Porsche unveiled a plethora of previously unseen concepts back in November 2020, but this little roadster wasn’t one of them. Conceived in 2008, the 550one was commissioned by former Volkswagen Group supremo Ferdinand Piëch as a modern-day tribute to James Dean’s Porsche 550 Spyder. Walter de Silva, the man behind the 550one’s design, took to Instagram to release images of the retro-flavored sports car.
The 21st-century “Little Bastard” was kept a secret all these years and took the shape of a mid-engined roadster with design cues like the air intakes and central exhaust akin to those of the 1950s Porsche. At the back, there seems to be a spoiler that would electrically pop out at certain speeds, but the 550one is likely a fullsize static car model since the exhaust isn’t connected to anything.
It had a fully designed interior cabin, complete with a lovely Audi R8-esque six-speed gated manual gearbox and door pull straps. Eagle-eyed readers will notice the door-mounted side air vents with their three-slot design carry over the air intake design and we’re seeing the same look on the central tunnel. The minimalist interior has exposed metal surfaces and aluminum pedals, along with a flat-bottomed steering wheel and the tachometer mounted front and center as with every other Porsche.
According to the Italian magazine Quattroruote, the 550one never made it to production because the peeps from Zuffenhausen had bigger fish to fry at that time. Rather than investing in a product that would have overlapped with the Boxster to a great extent, Porsche spent the money elsewhere, namely funding the development of the Macan to cash in on the SUV craze.

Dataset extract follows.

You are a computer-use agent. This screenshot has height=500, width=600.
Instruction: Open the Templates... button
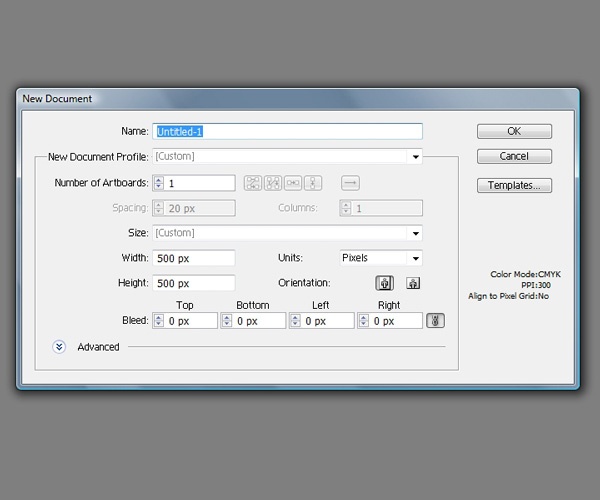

Ferdinand Karl Piëch passed away in 2019, and in his honor, Lamborghini added the “FKP 37” suffix to the Sian’s name after the former chairman’s initials and year of birth. While the 550one never made it to production, massively important cars were born in his era at the VW Group. The Audi Quattro and Bugatti Veyron are the ones enthusiasts will remember the most, but there were also a lot of hugely successful mainstream cars, along with a few flops like the overly engineered Phaeton.